On 8 May at 16:15 Iakov Kadochnikov will defend his doctoral thesis “Deification of kings in Ancient Mesopotamia (from III to II millennium BC)” for obtaining the degree of Doctor of Philosophy (in Religious Studies).

Associate Professor Amar Annus, University of Tartu
Professor Vladimir V. Emelianov, Saint Petersburg State University (Russian Federation)

Professor Gebhard J. Selz, University of Vienna (Austria)
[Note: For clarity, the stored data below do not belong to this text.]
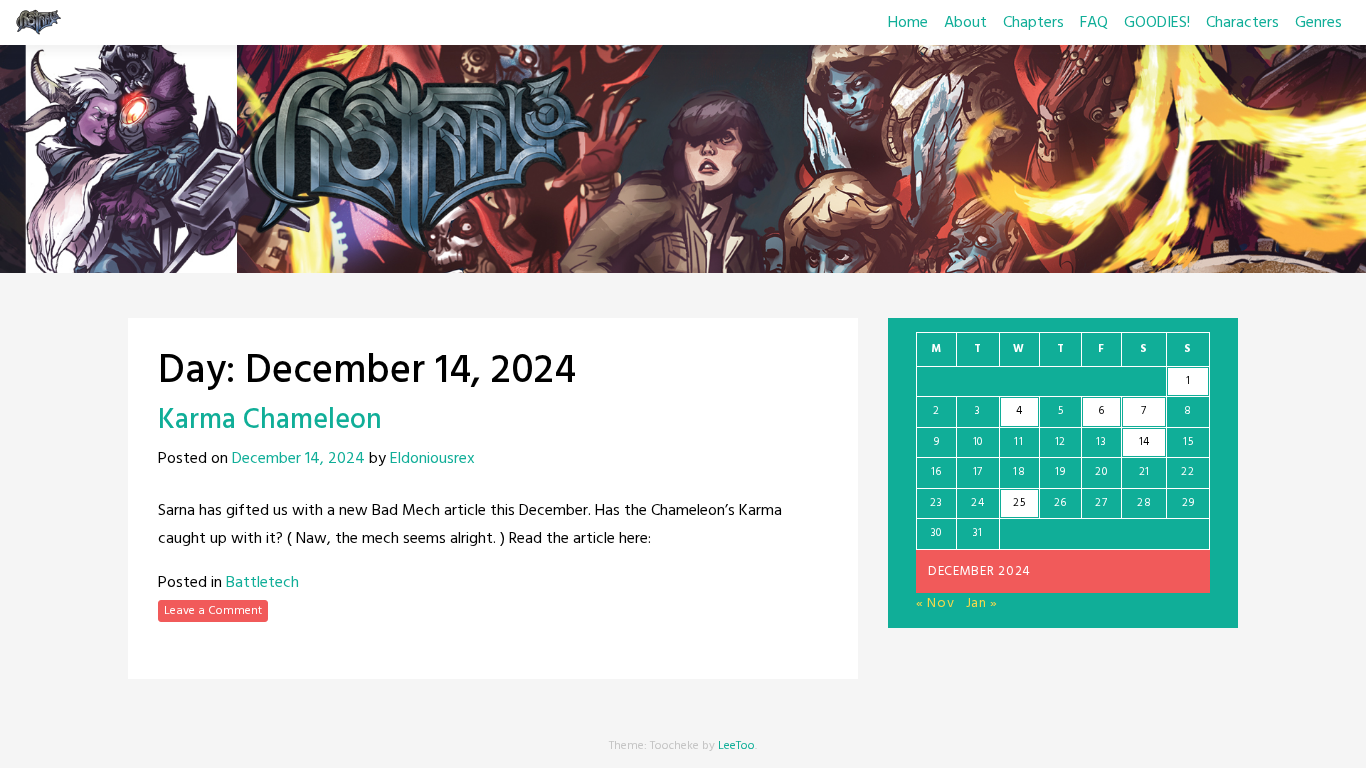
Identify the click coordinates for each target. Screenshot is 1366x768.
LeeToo (736, 746)
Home (908, 23)
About (965, 23)
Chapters (1033, 23)
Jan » (982, 603)
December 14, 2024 (298, 459)
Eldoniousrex (432, 459)
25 (1019, 503)
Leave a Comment (213, 611)
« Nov (935, 603)
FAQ (1094, 23)
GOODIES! (1157, 23)
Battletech (262, 583)
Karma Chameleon (270, 420)
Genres (1318, 23)
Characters (1242, 23)
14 (1144, 442)
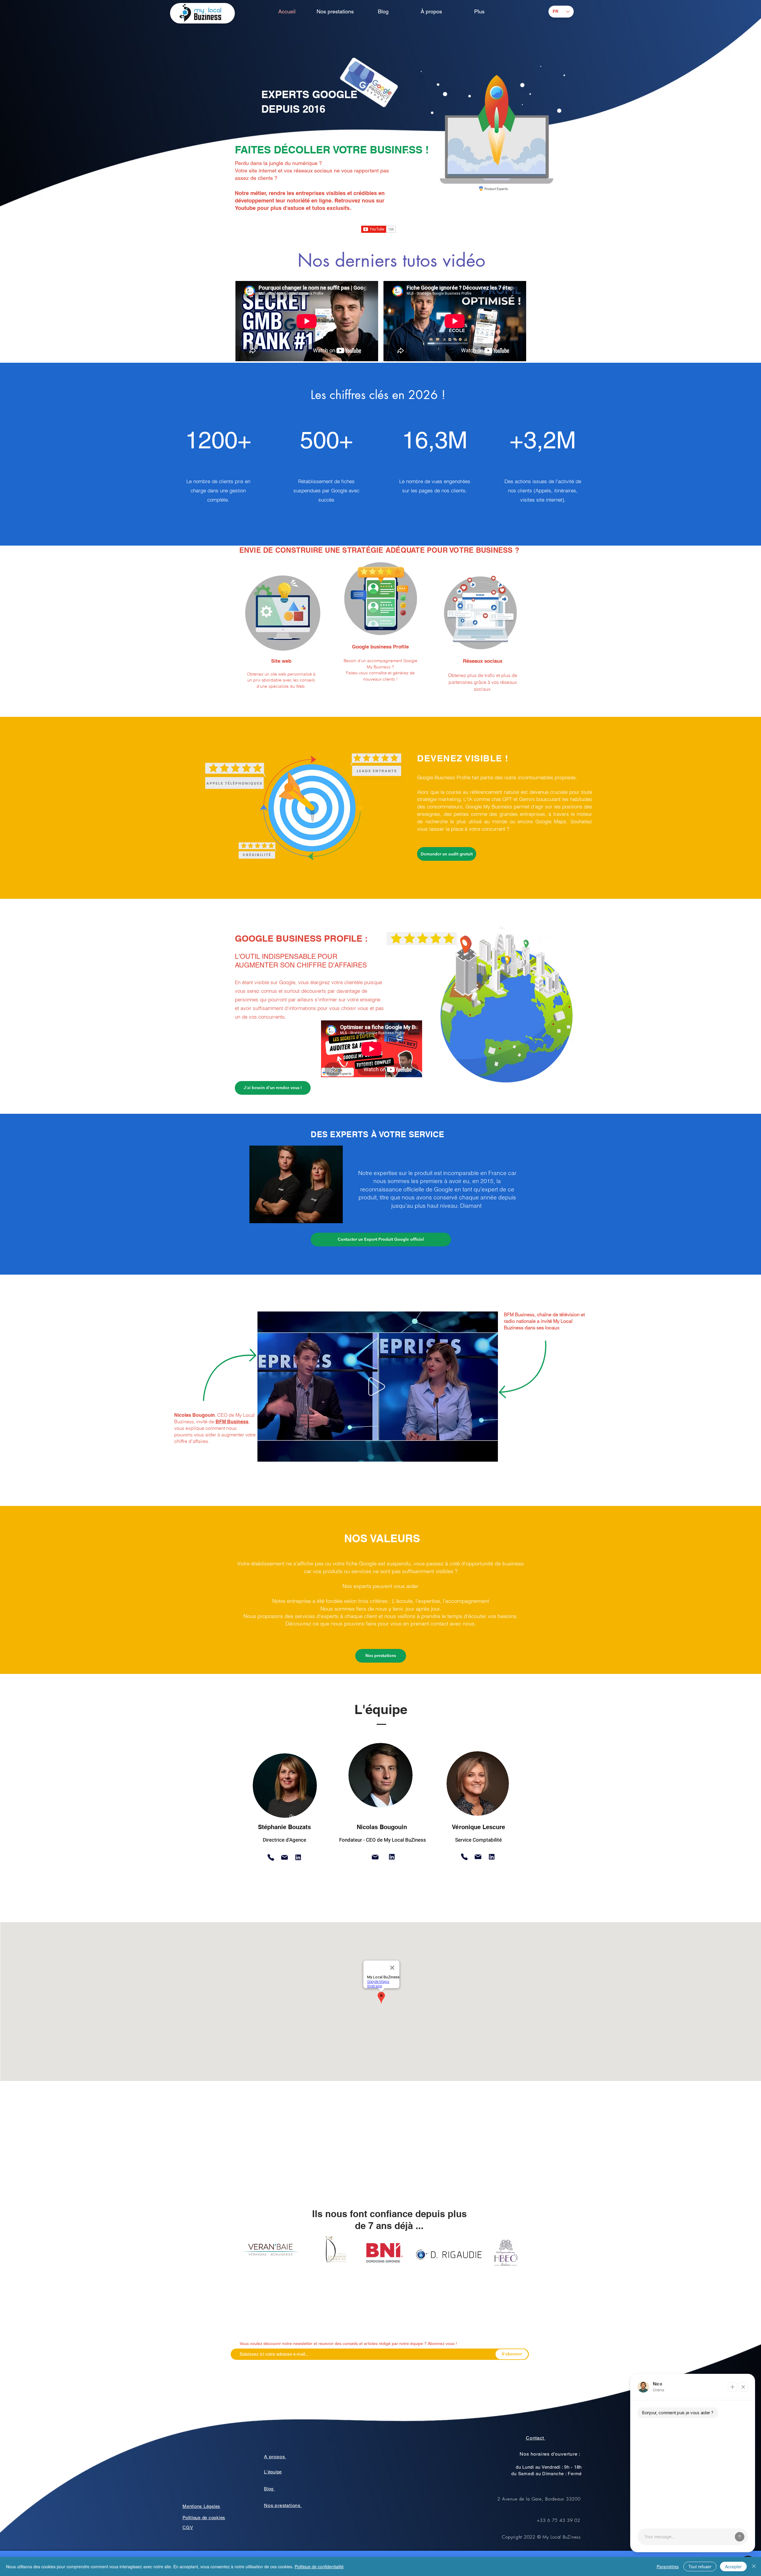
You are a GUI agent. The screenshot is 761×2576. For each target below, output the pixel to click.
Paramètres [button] (668, 2566)
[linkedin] (298, 1857)
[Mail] (284, 1857)
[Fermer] (753, 2566)
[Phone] (271, 1857)
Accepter (733, 2566)
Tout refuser (699, 2566)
Dissertation describes the development of the historical phenomenon of the explicit deification of the Mesopotamian kings during their lifetime. The study discusses the official narratives reflected in the royal inscriptions and poetic compositions (hymns) written during the reigns of the respective kings and representing these rulers as divine beings in an explicit manner. The term “explicit deification” refers to the usages of certain direct markers of divinity (e.g. determinatives in front of the royal names, titles, and epithets) and the indirect markers indicating sacred status of the kings (mostly epithets). This dissertation focusses on the period of ca. 500 years (2250–1750 BCE), when such markers were abundant in the available sources. Two different approaches are used to analyze the assembled data. The first approach is qualitative, which engages into detailed analysis of selected sources (mostly poetic compositions and important segments of royal inscriptions) with attention to the texts’ structure, usage of divinity markers, and the context of these references. The second approach is quantitative, which employs statistical analysis of the divinity markers according to thematic variety of texts. All conclusions are drawn based on the combined results of these two approaches. Through the analyses of the thematic variety of the sources and the usage of divinity markers, this dissertation offers a reconstruction of the circumstances that led to the first explicit deification of kings in ancient Mesopotamia; it also discusses how the image of a deified king developed through the period under scrutiny and the possible reasons for kings to avoid claiming explicit divinity to themselves from the 18th century BCE onwards in their royal writings.